Accountability is important, though, not just to ensure citizens have a sense they are all rowing in the same direction. More importantly perhaps, it protects us from our own worst selves.
Economists such as Nassim Nicholas Taleb, author of The Black Swan, who is widely credited with predicting the 2008 economic crash, depicts recklessness as a temptation to which everyone – citizens, corporations and governments alike – is susceptible.
In a recent article How to Prevent Other Financial Crises (Johns Hopkins University Press), he says the “best risk management rule” was formulated in ancient Babylonia: “If a builder builds a house for a man and does not make its construction firm, and the house which he has built collapses and causes the death of the owner of the house, that builder shall be put to death.”

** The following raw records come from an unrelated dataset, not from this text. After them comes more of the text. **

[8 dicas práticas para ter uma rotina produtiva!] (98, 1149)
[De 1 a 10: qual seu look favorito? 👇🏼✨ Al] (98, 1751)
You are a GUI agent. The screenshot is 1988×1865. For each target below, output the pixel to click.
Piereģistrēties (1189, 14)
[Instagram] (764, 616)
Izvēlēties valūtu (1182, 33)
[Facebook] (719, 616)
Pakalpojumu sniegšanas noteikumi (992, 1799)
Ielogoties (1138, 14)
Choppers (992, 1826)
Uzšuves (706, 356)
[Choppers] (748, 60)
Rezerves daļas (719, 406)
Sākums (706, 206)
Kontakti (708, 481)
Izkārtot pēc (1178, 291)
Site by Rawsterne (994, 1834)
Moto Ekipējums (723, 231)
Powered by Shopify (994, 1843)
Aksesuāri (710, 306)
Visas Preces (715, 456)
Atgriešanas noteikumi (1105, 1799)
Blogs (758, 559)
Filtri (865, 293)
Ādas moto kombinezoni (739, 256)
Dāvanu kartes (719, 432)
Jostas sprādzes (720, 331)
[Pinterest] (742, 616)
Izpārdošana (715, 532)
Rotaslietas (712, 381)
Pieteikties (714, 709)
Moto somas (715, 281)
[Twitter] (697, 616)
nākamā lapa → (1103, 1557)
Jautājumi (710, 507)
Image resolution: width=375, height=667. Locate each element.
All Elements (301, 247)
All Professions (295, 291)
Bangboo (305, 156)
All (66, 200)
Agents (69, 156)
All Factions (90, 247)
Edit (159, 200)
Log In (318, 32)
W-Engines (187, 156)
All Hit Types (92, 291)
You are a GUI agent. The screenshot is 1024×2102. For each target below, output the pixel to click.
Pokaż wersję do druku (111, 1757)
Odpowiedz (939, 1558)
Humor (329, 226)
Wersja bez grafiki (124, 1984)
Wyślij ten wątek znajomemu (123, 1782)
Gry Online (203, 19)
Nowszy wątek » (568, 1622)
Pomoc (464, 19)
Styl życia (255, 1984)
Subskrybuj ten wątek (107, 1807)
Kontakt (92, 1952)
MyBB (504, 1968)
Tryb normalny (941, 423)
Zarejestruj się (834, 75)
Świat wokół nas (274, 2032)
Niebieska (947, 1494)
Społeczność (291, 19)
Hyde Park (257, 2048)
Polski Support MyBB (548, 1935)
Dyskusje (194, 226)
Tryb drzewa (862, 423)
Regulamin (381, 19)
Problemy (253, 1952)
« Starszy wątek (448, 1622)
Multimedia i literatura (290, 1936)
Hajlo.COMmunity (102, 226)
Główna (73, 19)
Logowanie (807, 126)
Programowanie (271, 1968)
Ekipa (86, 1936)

Thankfully, for those in the construction industry at least, the criminal justice system has changed a bit in 4,000 years. But the means of safeguarding society from human avarice or stupidity hasn’t.
Taleb writes: “. . . instead of relying on thousands of meandering pages of regulation, we should enforce a basic principle of ‘skin in the game’ when it comes to financial oversight: ‘The captain goes down with the ship; every captain and every ship.’
“In other words, nobody should be in a position to have the upside without sharing the downside, particularly when others may be harmed. While this principle seems simple, we have moved away from it in the finance world, particularly when it comes to financial organisations that have been deemed too big to fail.”
Being Irish, it’s hard not to think about accountability without equating it to some form of revenge. But, viewed from the standpoint of people like Wilson and Taleb, accountability is less about judgmentalism and more about physics.
Unless wrongdoers are held to account, the shock waves from their actions will continue, causing untold damage in their wake.